Designing Reality-Based VR Interfaces for Geological Uncertainty

TL;DR

Geological data uncertainty yields large ensembles of realizations that are expensive to evaluate with full-flow simulations; the paper presents a VR-based uncertainty analysis system to identify representative models that capture ensemble variability. It integrates a variance-based VOI workflow with similarity via mutual information, 3D MDS projection, and kernel $k$-means clustering to select representative realizations, implemented through reality-based 3D interactions. The contributions include a data model, VR interaction design (including a view-dependent cutaway lens and a body-relative clustering graph), and a task-driven user study with 12 reservoir engineers, culminating in design recommendations. The work demonstrates the potential of immersive interfaces to streamline geological uncertainty analysis while highlighting practical considerations for portability and workflow integration in industry contexts.

Abstract

Inherent uncertainty in geological data acquisition leads to the generation of large ensembles of equiprobable 3D reservoir models.

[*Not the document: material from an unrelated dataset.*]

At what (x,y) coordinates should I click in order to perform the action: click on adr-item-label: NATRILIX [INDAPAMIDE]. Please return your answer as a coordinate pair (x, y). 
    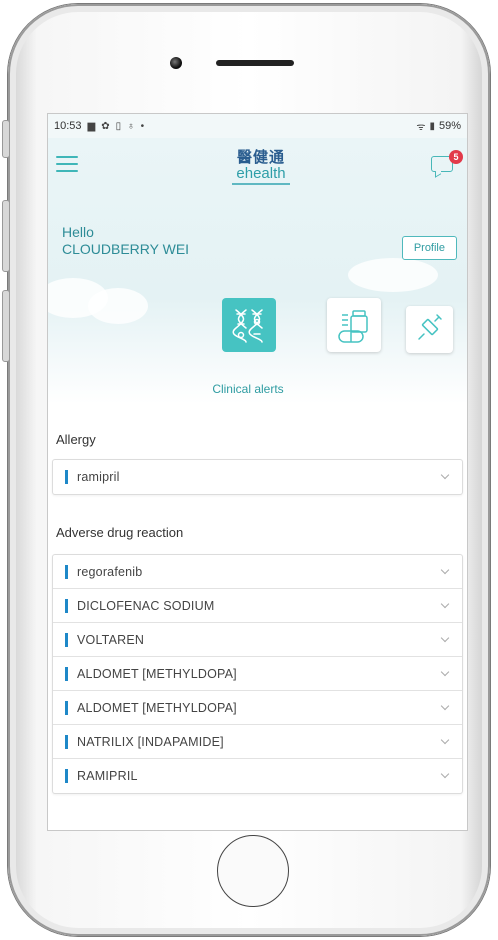
    Looking at the image, I should click on (150, 742).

Running computationally costly numerical flow simulations across such a vast solution space is infeasible. A more suitable approach is to carefully select a small number of geological models that reasonably capture the overall variability of the ensemble. Identifying these representative models is a critical task that enables the oil and gas industry to generate cost-effective production forecasts. Our work leverages virtual reality (VR) to provide engineers with a system for conducting geological uncertainty analysis, enabling them to perform inherently spatial tasks using an associative 3D interaction space. We present our VR system through the lens of the reality-based interaction paradigm, designing 3D interfaces that enable familiar physical interactions inspired by real-world analogies-such as gesture-based operations and view-dependent lenses. We also report an evaluation conducted with 12 reservoir engineers from an industry partner. Our findings offer insights into the benefits, pitfalls, and opportunities for refining our system design. We catalog our results into a set of design recommendations intended to guide researchers and developers of immersive interfaces-in reservoir engineering and broader application domains.

Figures (8)

• Figure 1: Illustration of a reservoir model (top) and common well profiles (bottom). Corner-point gridding is used by the oil industry as it can represent reservoir features (e.g., faults, fractures) by specifying eight corners of each grid cell. Each cell can be associated with static and dynamic attributes (e.g., rock type, permeability, and oil saturation).
• Figure 2: Cross-section and $45^\circ$ view on CMG SuiteCMG.
• Figure 3: Geological uncertainty analysis workflow. (1) Color-coded variance model from the input reservoir ensemble. (2) VOI selection. (3) VOI-based clustering produces color-coded clusters and a default representative set. (4) Clustering analysis identifies additional samples.
• Figure 4: Deletion (left) and scaling (right) operations are grounded in universally recognizable gestures, designed to promote rapid learnability with low cognitive load, potentially enabling eyes-free execution.
• Figure 5: To rotate the reservoir model, we compute the geodesic arc on $\mathbb{S}^2$ connecting two controller positions---those at the moments of press $p_0$ and release $p_1 \in \mathbb{R}^3$. These positions are projected onto a virtual sphere centered at the model's origin $c$, resulting in two normalized direction vectors $\vec{v}_0$ and $\vec{v}_1$. The rotation axis $\vec{a}$ is computed as the normalized cross product of these vectors, $\vec{a} = \widehat{\vec{v}_0 \times \vec{v}_1}$, which defines the axis orthogonal to the plane $\mathcal{P}$ spanned by the non-colinear pair $\vec{v}_0$ and $\vec{v}_1$. The angular displacement $\theta$ between the two vectors is calculated using the arccosine of their dot product as $\theta = \arccos(\vec{v}_0 \cdot \vec{v}_1)$. Finally, a rotation quaternion $q(\vec{a}, \theta)$ is constructed from this axis-angle representation and applied to the model's orientation.